Scientists say two NASA space telescopes have observed a giant black hole in the act of belching out a giant flare of X-rays, providing insight into the behaviors of the mysterious cosmic objects.

While it is generally said that nothing, even light, can escape the enormously powerful gravity of a black hole, interesting phenomena such as flares can be triggered by a black hole in the regions around it.

Disks of hot, glowing material can exist in that region outside a black hole's "point of no return," known as its event horizon. As the black hole's gravity pulls gas into the region, the material heats up and shines in different wavelengths of light. 

Also found near black holes are coronas, made up of high-energy particles that can generate X-ray light.

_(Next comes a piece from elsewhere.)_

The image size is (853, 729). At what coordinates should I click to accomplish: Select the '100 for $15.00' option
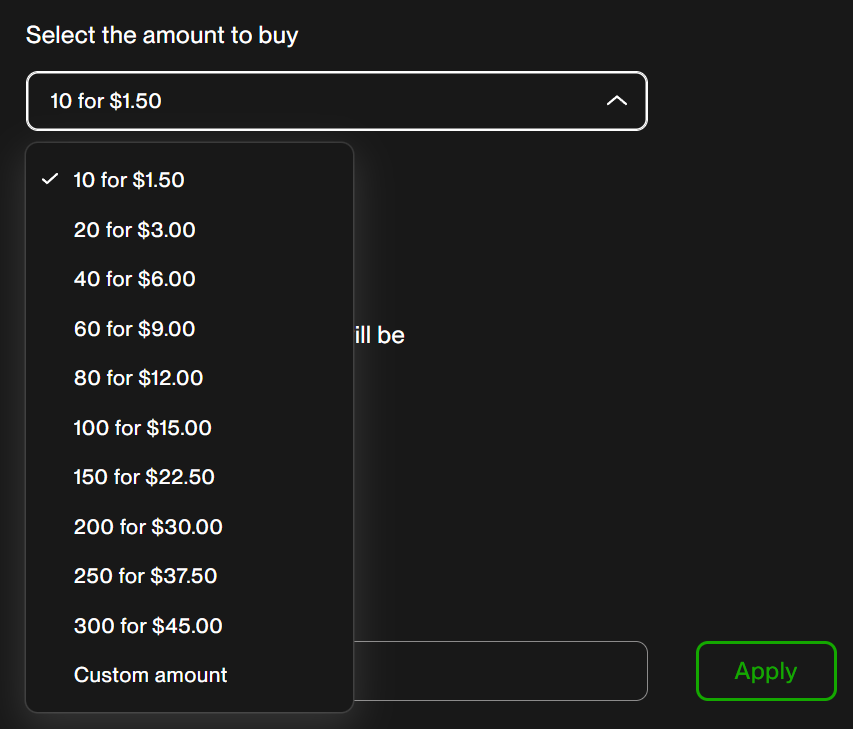point(142,428)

Supermassive black holes apparently can send out huge flares of X-ray light when those coronas are ejected and are launched away at nearly 20 percent the speed of light, scientists explain.

Two NASA space observatories, Swift and NuSTAR, caught such a flare being emitted from a supermassive black hole known as Mrk 335, about 324 million light years from Earth.

"This is the first time we have been able to link the launching of the corona to a flare," says Dan Wilkins at Saint Mary's University in Halifax, Canada.

"This will help us understand how supermassive black holes power some of the brightest objects in the universe," says Wilkins, lead author of a study appearing in the Monthly Notices of the Royal Astronomical Society.

Astronomers have long known about the coronas, but what causes their ejection from around a black hole is unclear, and they say they have yet to completely understand how they form and exactly what they look like.

Two possible configurations seem most likely, they say; a "lamppost" model where the coronas are compact sources of X-ray light that sit both above and below a black hole, aligned with its rotational axis, and a "sandwich" model where the coronas are more spread out and surround the black hole like slices of bread with a filling - the black hole's disk of surrounding material - in between.

The data from Swift and NuSTAR supports the "lamppost" model, researchers say, and is strong evidence of the ejection and the eventual collapse of Mrk 335's corona.

"The nature of the energetic source of X-rays we call the corona is mysterious, but now with the ability to see dramatic changes like this we are getting clues about its size and structure," says Fiona Harrison, NuSTAR principal investigator at the California Institute of Technology in Pasadena, Calif., who was not involved in the published study.